70% of adults in the U.S. have experienced some type of traumatic event at least once in their lives, 223.4 million people. Adverse Childhood Studies show that many of these traumas occur before age 18 and result in disrupted brain development, adoption of at risk health behaviors, and increased risk for disease, disability and social problems in children and adults, including developing physical and mental illness. The Centers for Disease Control recognizes this epidemic requires a public health response at a national, state and local level. Evidence has shown that by implementing trauma informed practices within all human service systems impacting youth, adults and their families, individuals are empowered to build their resilience and enhance their overall health and well-being.
Trauma informed care asks all human service professionals to realize the widespread impact of trauma, recognize the signs and symptoms of trauma, and respond by integrating trauma informed knowledge into all policies, procedures and practices while actively resisting re-traumatizing the youth, families and adults we serve.

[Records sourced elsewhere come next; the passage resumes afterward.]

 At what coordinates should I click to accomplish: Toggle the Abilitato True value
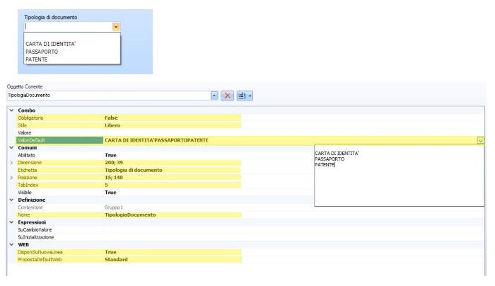pos(110,155)
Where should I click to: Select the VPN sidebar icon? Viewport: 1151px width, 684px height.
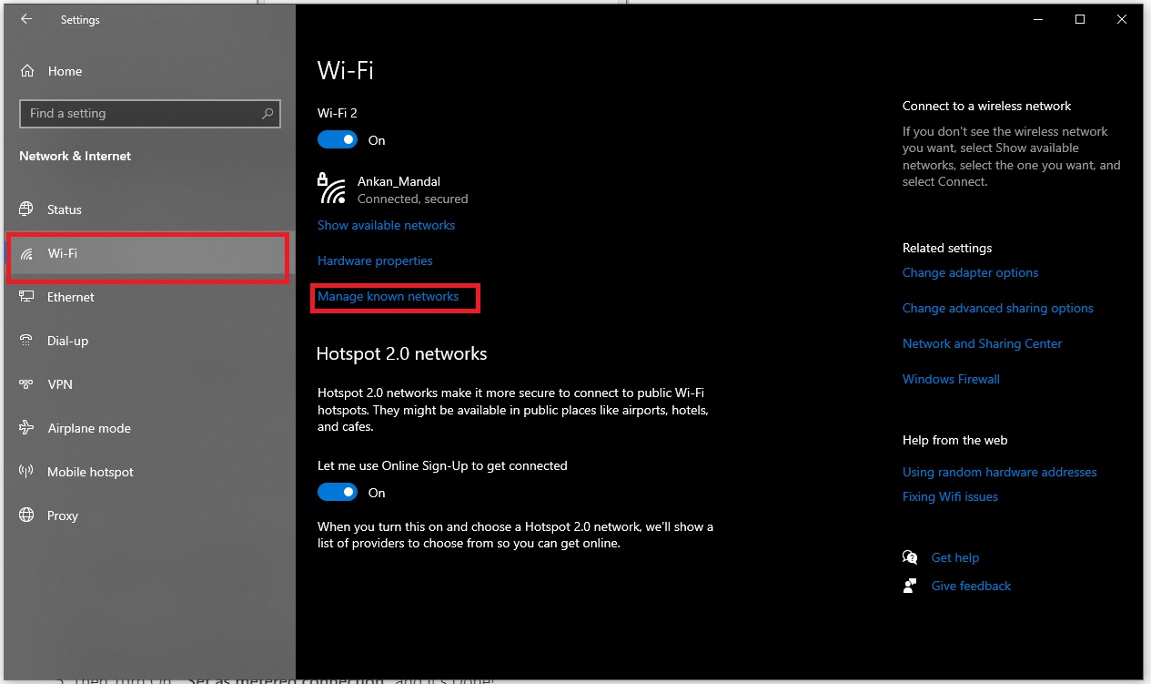29,383
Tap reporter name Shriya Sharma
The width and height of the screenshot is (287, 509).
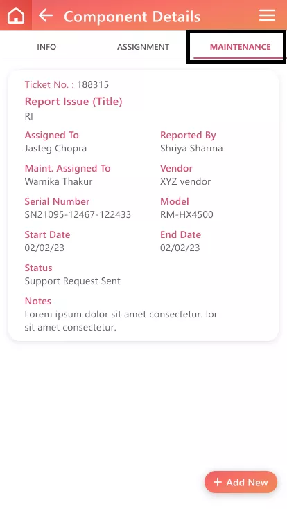click(191, 149)
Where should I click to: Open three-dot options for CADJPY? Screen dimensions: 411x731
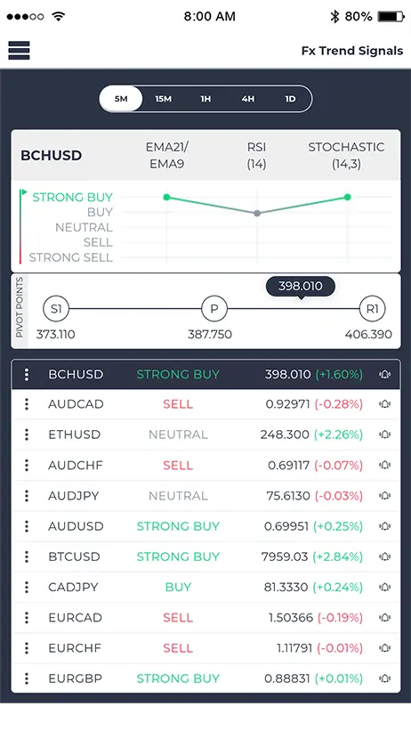27,587
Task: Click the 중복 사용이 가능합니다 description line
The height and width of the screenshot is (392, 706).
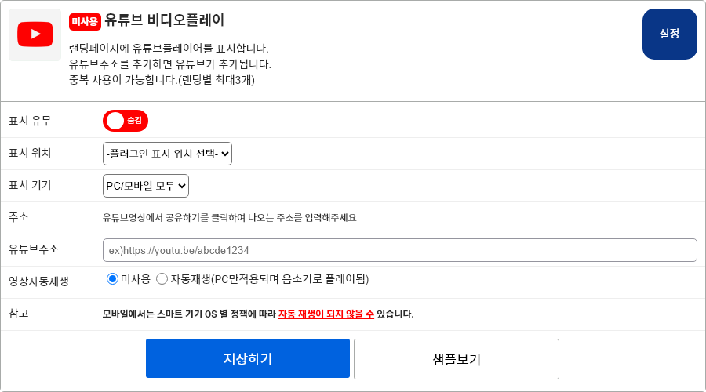Action: [x=162, y=79]
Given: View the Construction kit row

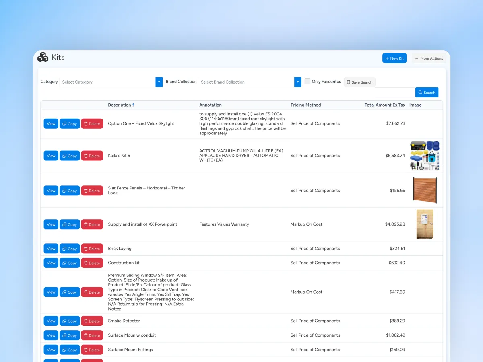Looking at the screenshot, I should tap(51, 263).
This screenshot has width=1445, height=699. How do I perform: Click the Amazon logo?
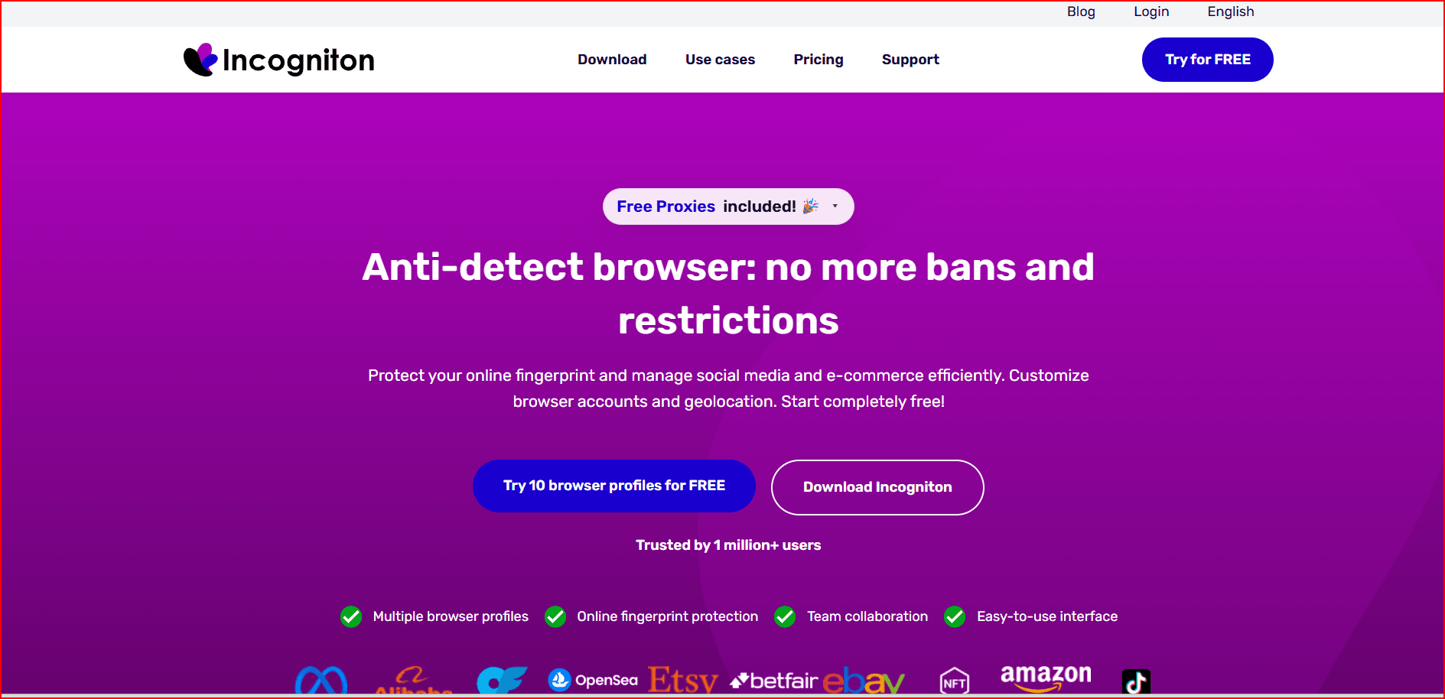[1046, 676]
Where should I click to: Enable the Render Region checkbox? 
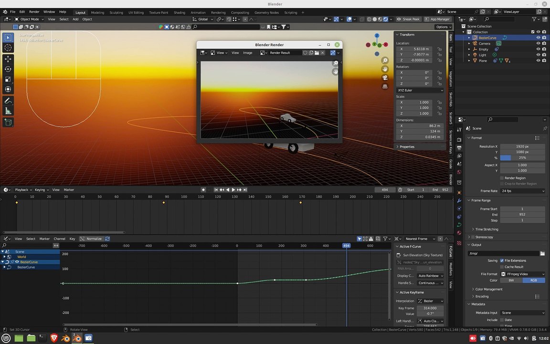point(502,178)
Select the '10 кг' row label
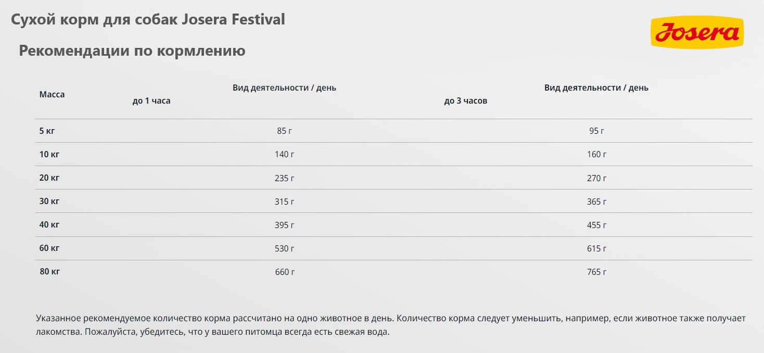764x353 pixels. click(49, 155)
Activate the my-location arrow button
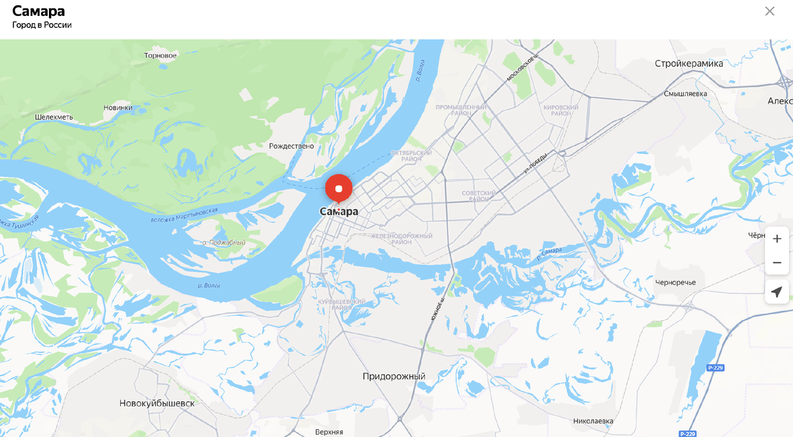Image resolution: width=793 pixels, height=437 pixels. click(777, 292)
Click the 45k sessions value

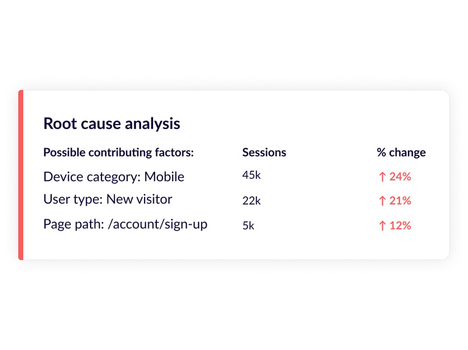point(251,176)
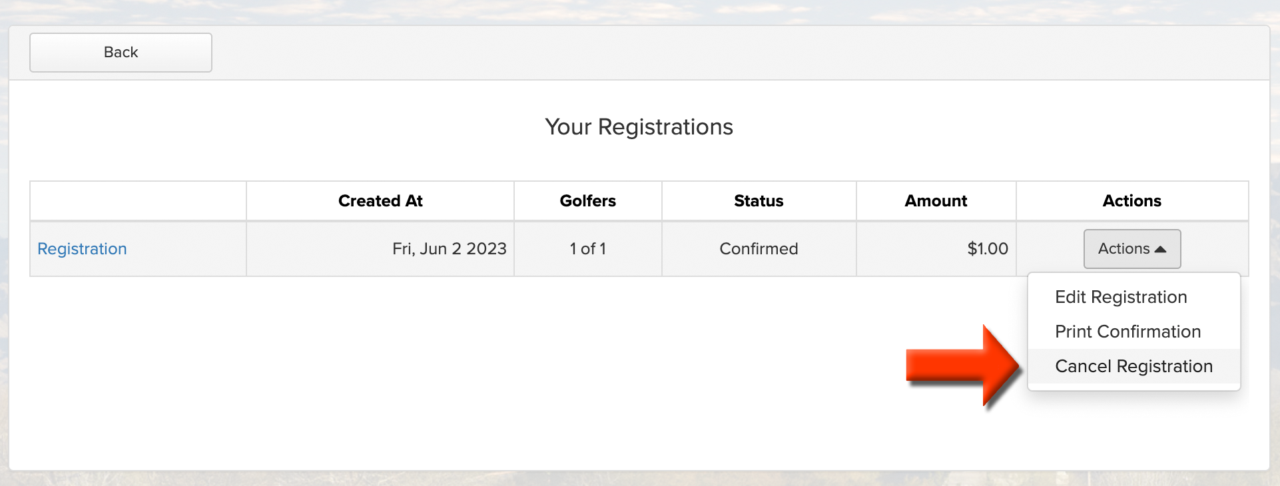Click the Confirmed status cell
This screenshot has height=486, width=1280.
[x=759, y=249]
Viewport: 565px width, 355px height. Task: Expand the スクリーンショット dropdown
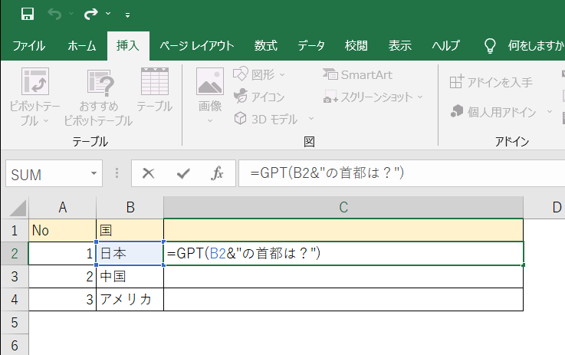click(x=420, y=97)
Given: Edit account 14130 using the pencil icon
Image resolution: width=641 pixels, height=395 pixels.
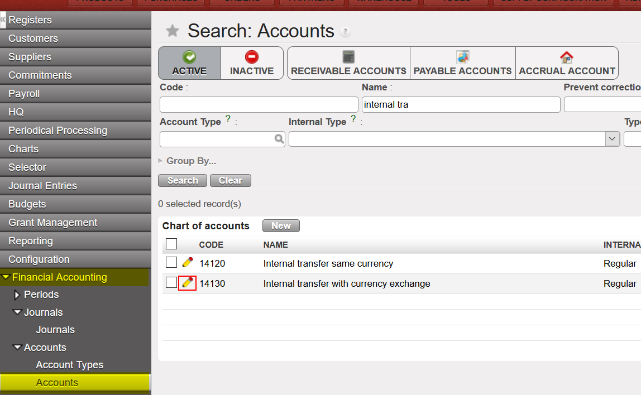Looking at the screenshot, I should [x=188, y=283].
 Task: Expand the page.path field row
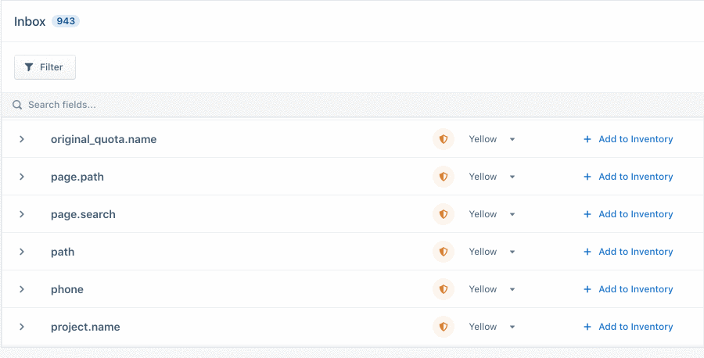click(22, 177)
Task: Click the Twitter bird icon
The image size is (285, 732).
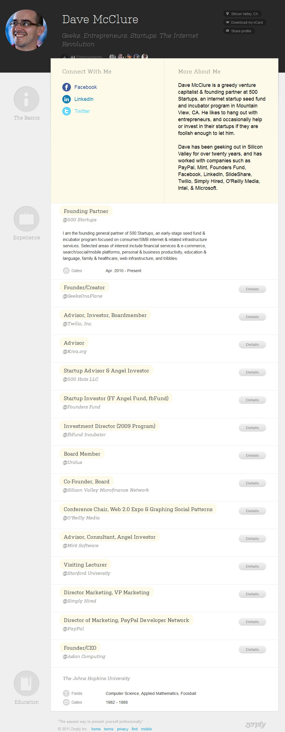Action: [67, 111]
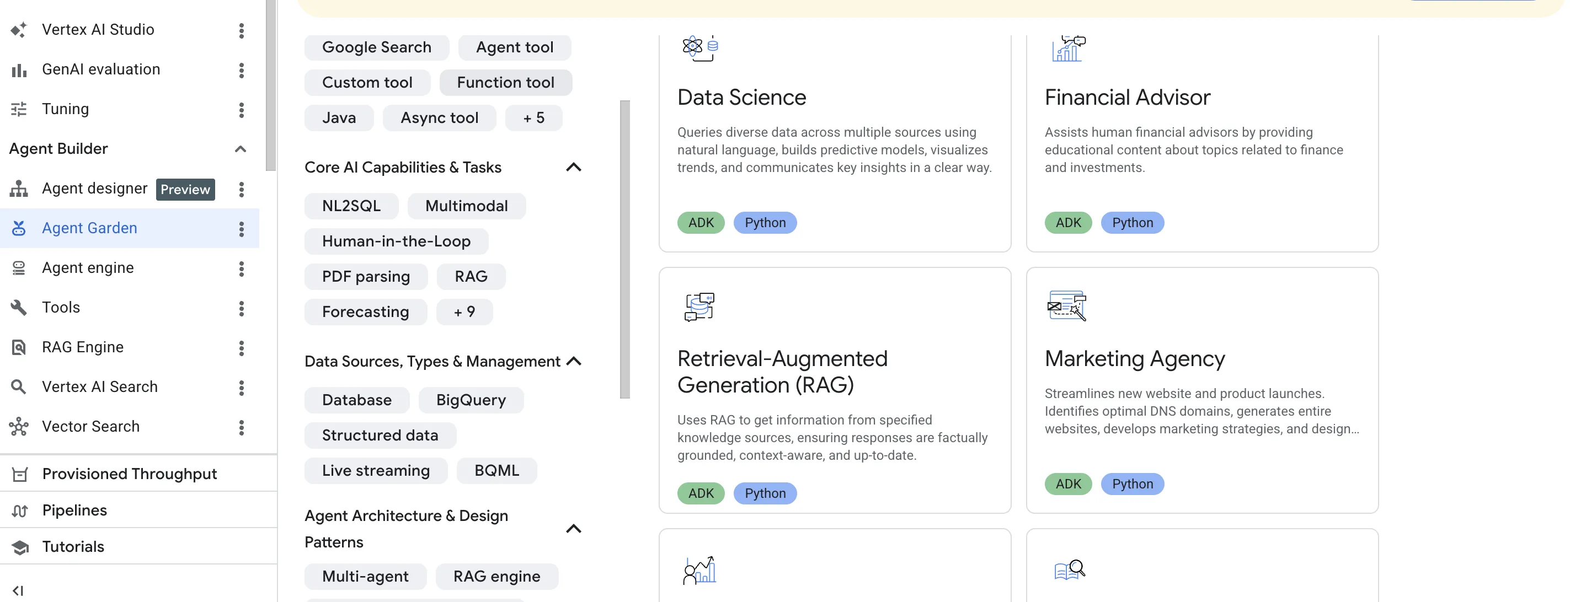Toggle the BigQuery filter chip

point(471,400)
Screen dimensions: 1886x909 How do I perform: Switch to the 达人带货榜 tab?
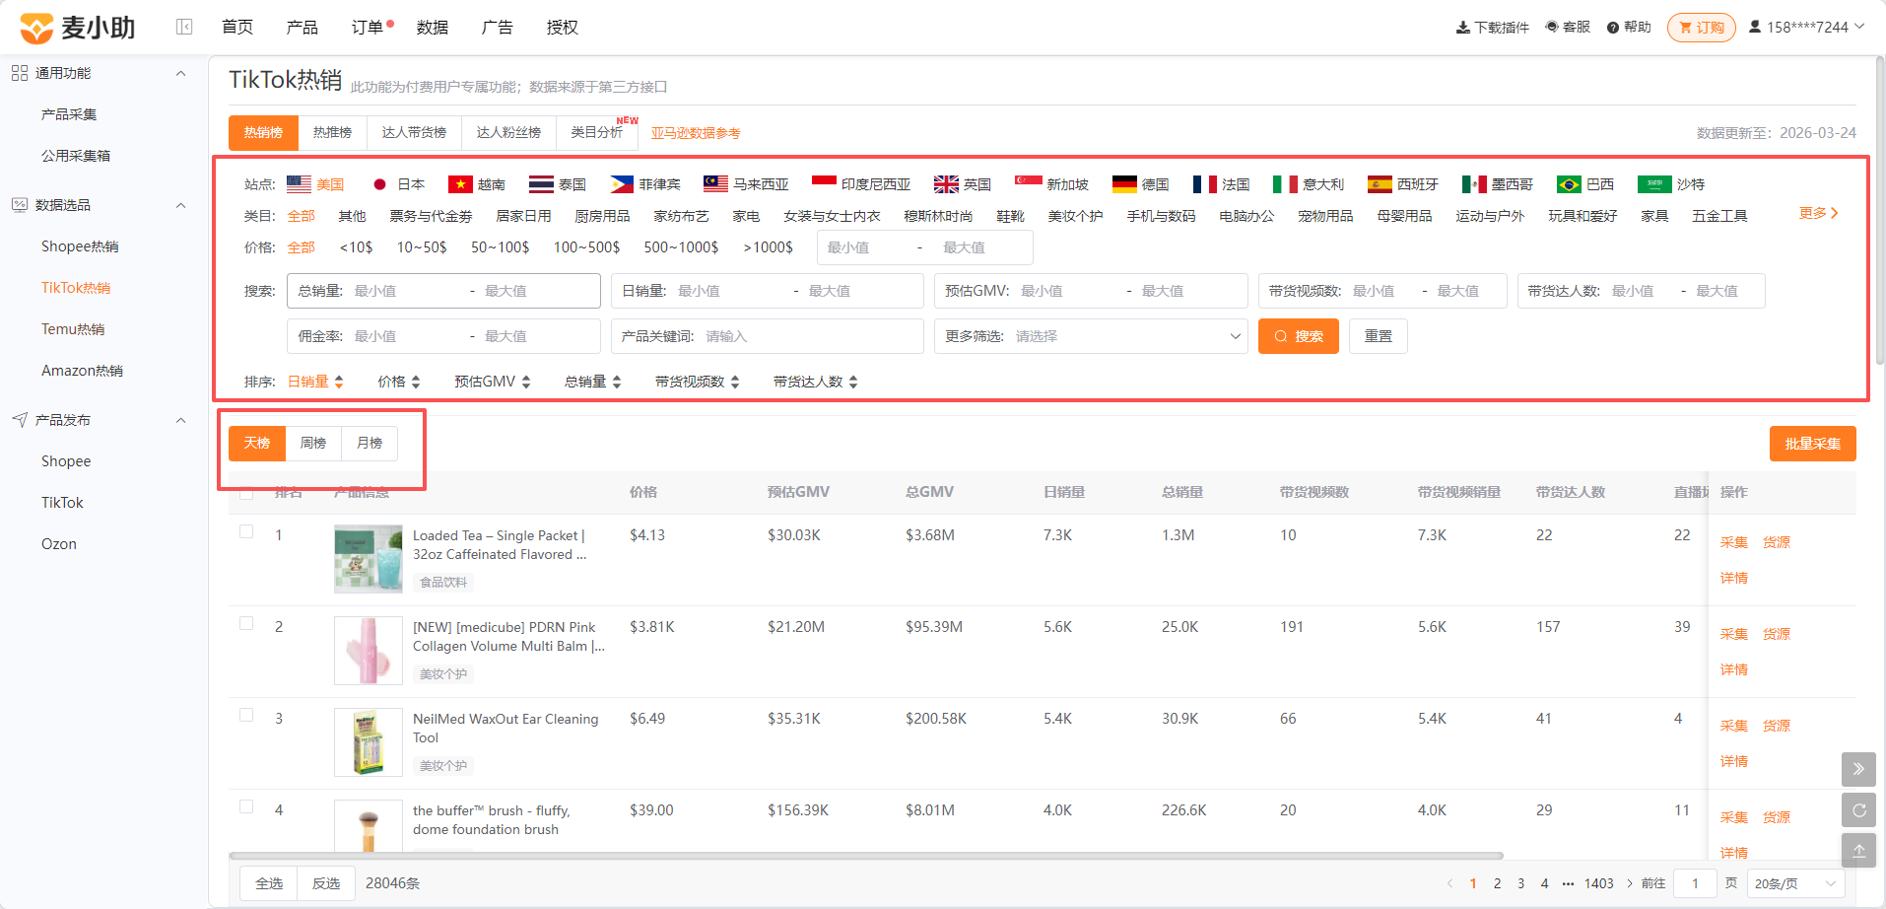coord(414,132)
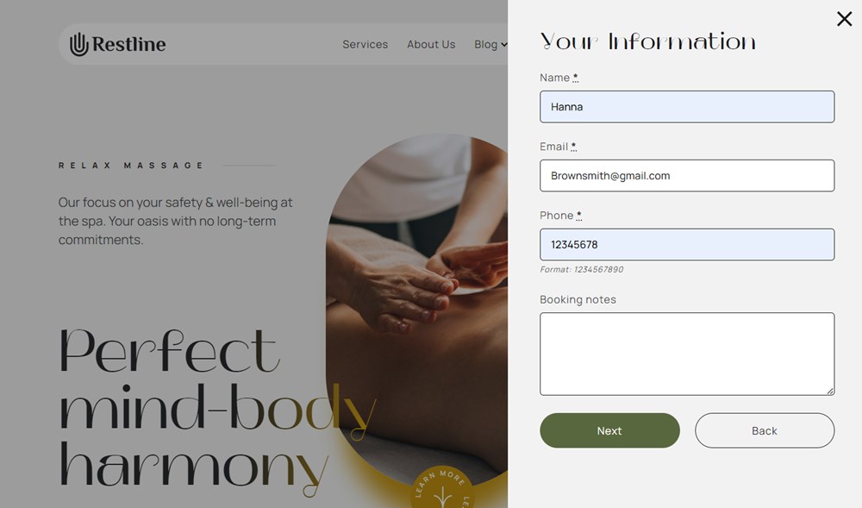Click the required asterisk beside Name
Screen dimensions: 862x508
click(x=576, y=78)
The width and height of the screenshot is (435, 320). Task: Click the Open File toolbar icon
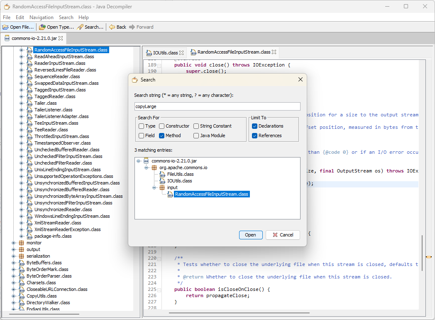[5, 27]
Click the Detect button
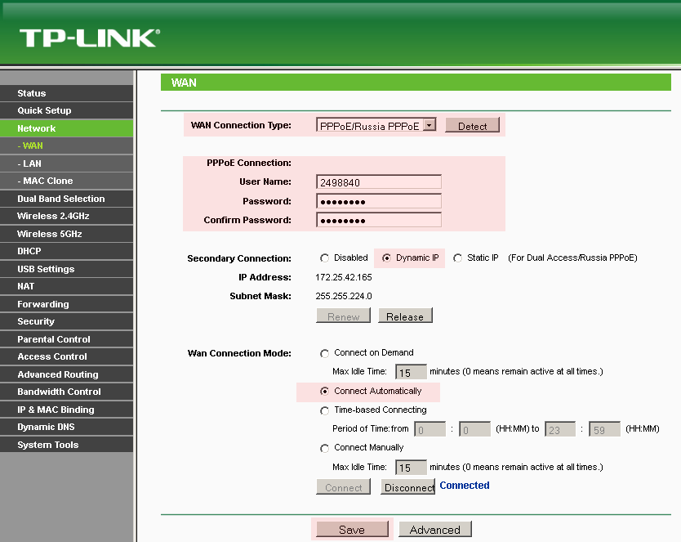Image resolution: width=681 pixels, height=542 pixels. pyautogui.click(x=472, y=126)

In response to this national public health issue, your community is working towards building trauma informed youth, family and adult service systems.
“A trauma informed [human service] system is one in which all parties involved recognize and respond to the varying impact of traumatic stress on children, adults, their caregivers, providers of service and others who have contact with the system. Programs and organizations within the system infuse this knowledge awareness and skills into their organizational cultures, policies and practices.
They act in collaboration, using the best available science to facilitate and support resiliency and recovery.” (adapted from Hendricks, Conradi, & Wilson, 2011, p.189)
One of the first steps in building trauma and resiliency informed communities, is assuring a trauma and resiliency informed educational foundation for all our human service leaders, professionals, community partners, parents, caregivers, and youth. In a trauma and resilience informed 360 approach, anyone invested in improving the well-being of our communities needs to understand the basic principles of the impact of trauma and the responsibility we all hold in building individual and community resilience.